Brief Summary of the Invention

There is provided in practice of this invention according to a presently preferred embodiment semiconductive compositions selected from the group consisting of selenium with from 4.85 to 5.5% tellurium, from 3.95 to 4.2% germanium, from 2.85 to 3.2% neodymium, and from 2.0 to 2.5% gallium; selenium with from 4.8 to 5.5% tellurium, from 3.9 to 4.5% germanium, from 2.9 to 3.5% neodymium, and from 4.5 to 5.0% rubidum; and germanium with from 4.75 to 5.5% tellurium, from 4.0 to 4.5% neodymium and from 5.5 to 7.0% rubidium.


These and other feratures and advantages of the invention will be appreciated as the same becomes better understood by reference to the following detailed description of a presently preferred embodiment when considered in conenction with the accompanying drawing wherein:

Fig. 1 illustrates in exploded schematic a flashing lamp connected to an electric power supply constructed according to the principles of this invention;

Fig. 2 illustrates in longitudinal cross section the power pack of Fig. 1; and

Fig. 3 is an electric circuit schematic of the system.
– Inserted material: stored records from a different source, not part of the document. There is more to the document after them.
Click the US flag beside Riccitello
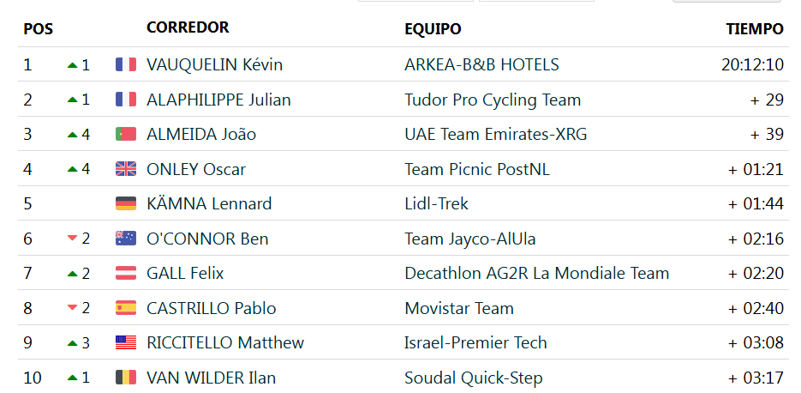 (x=126, y=342)
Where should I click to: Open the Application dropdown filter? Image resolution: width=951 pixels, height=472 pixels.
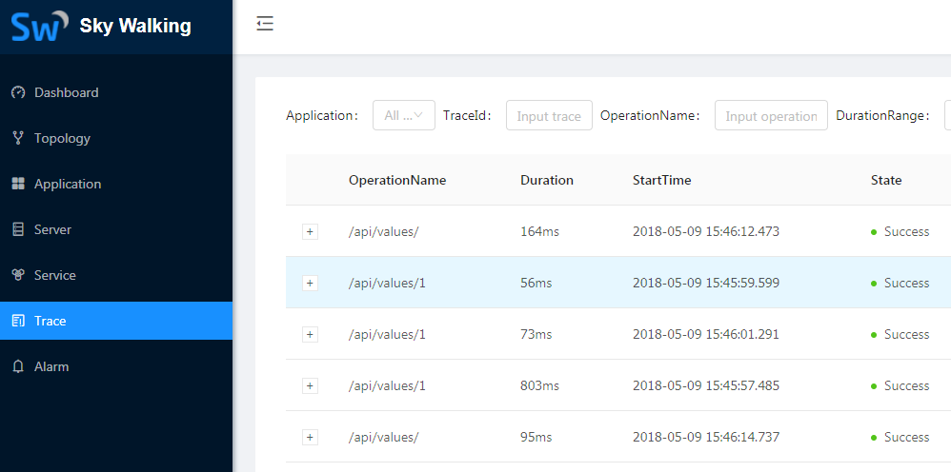pos(403,115)
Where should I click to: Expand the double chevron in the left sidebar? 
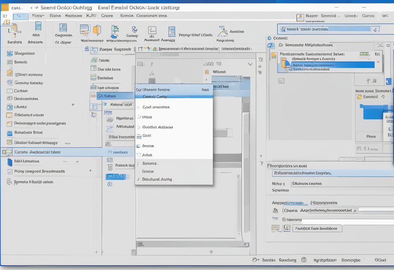coord(67,143)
Fig 1 illustrates schematically a typical flashing lamp having a power supply constructed according to principles of this invnetion. As illustrated in this presently preferred embodiment an electric power pack 5 is electrically connected to a relaxation oscillator circuit (shown only schematically) on a conventional printed circuit board 6. The power pack 5 and printed circuit board are mounted in a metal box 7 having a transverse partial partition 8 defining a space for the power pack and another space for the printed circuit board which is supported away from contact with the box by any convenient insulator. Preferably these elements are potted in palce in a conventional manner. A cover 9 having mounting ears 10 is riveted on the box after assembly. A small terminal strip 11 on one side of the box 7 provides eelctrical contacts for connection to a load such as an incandescent lamp (not shown in Fig. 1). The lamp provides a flash of light when the relaxation oscillator switches. Although the described system is employed for a flashing lamp, it will be apparent to one skilled in the art that this is only exemplary and other applications can be made.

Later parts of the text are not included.